La forma dell’appezzamento era quadrata, ed era funzionale all’uso, da parte dei legionari in pace, dell’aratro semplice o a chiodo, il cui funzionamento è molto diverso da quello dell’aratro pesante, per il quale è sufficiente una sola passata. L’aratro a chiodo era trascinato una prima volta (vista la leggerezza dello strumento, l’operazione poteva essere compiuta senza l’ausilio di animali) con delle passate parallele a due dei lati. Era così tracciato un piccolo solco. Avveniva poi la seconda passata, le cui linee erano perpendicolari a quelle della prima, e consentivano l’innalzamento e il ribaltamento delle zolle di terra, risultanti in un’aratura di qualità sufficiente.

La noria era, insieme alla vite di Archimede, uno strumento utilizzato dai Romani per i lavori di drenaggio.

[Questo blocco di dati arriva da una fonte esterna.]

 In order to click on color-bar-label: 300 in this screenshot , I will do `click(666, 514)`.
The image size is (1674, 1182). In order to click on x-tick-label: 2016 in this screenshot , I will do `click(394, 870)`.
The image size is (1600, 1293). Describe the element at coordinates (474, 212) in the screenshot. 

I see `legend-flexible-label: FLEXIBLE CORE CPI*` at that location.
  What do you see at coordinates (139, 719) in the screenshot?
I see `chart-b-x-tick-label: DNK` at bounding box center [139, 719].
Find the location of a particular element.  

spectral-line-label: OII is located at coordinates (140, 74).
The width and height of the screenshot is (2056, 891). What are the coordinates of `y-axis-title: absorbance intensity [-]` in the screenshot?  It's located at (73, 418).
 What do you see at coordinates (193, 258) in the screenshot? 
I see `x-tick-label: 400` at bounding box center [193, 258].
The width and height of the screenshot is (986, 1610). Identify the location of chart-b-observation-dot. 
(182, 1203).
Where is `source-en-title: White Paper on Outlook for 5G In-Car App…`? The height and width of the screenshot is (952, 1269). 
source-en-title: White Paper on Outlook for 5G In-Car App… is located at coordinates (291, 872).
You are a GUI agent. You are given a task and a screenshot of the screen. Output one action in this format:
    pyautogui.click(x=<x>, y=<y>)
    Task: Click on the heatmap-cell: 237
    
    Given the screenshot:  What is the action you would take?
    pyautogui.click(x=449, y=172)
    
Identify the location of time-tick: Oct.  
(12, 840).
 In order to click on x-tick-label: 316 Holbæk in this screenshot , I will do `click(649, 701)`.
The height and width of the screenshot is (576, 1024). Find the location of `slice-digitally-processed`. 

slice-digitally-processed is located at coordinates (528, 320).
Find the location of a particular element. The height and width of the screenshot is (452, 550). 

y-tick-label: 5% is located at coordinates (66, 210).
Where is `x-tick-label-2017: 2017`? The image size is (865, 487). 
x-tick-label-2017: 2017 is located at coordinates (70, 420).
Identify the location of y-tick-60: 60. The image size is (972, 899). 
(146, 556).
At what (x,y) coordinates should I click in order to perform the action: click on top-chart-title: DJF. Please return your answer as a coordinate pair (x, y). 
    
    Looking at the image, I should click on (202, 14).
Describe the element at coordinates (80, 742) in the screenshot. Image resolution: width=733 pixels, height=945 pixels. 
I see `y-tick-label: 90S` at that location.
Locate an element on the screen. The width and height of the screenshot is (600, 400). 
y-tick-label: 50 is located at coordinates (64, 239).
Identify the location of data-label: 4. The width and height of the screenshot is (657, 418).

Esse, insieme con sistemi di pompaggio in bronzo, sono state descritte già da Erone e Vitruvio, ed erano ancora in uso nel xix secolo. Tuttavia, il maggiore impegno nella tecnologia idrica (e i migliori risultati ottenuti) dei Romani si concentrò sui sistemi di mulini (come nel caso di quelli di Barbegal, presso Arles, in Francia).
La funzione dei mulini era di produrre macinato sia per esigenze locali, sia per il sostentamento della capitale: all’apogeo dell’Impero romano, infatti, ogni anno entrava in Roma almeno mezzo milione di tonnellate di frumento, per sfamare il milione di persone che nel i e ii secolo d.C. vi abitava.

Anche la tecnologia militare vide qualche realizzazione tecnica di rilievo: l’onagro e la cheiroballista (o chiroballista) potevano scagliare rispettivamente massi di qualche centinaio di chili a centinaia di metri di distanza e grandi frecce con notevole potenza.

Infine, fu messo a punto un sistema di comunicazione ottico che si rivelò di una certa utilità: un sistema di due gruppi di 5 aste con bandiera permetteva la trasmissione di alcune fondamentali comunicazioni. Collocato in punti strategici, il sistema permetteva una veloce comunicazione alle truppe.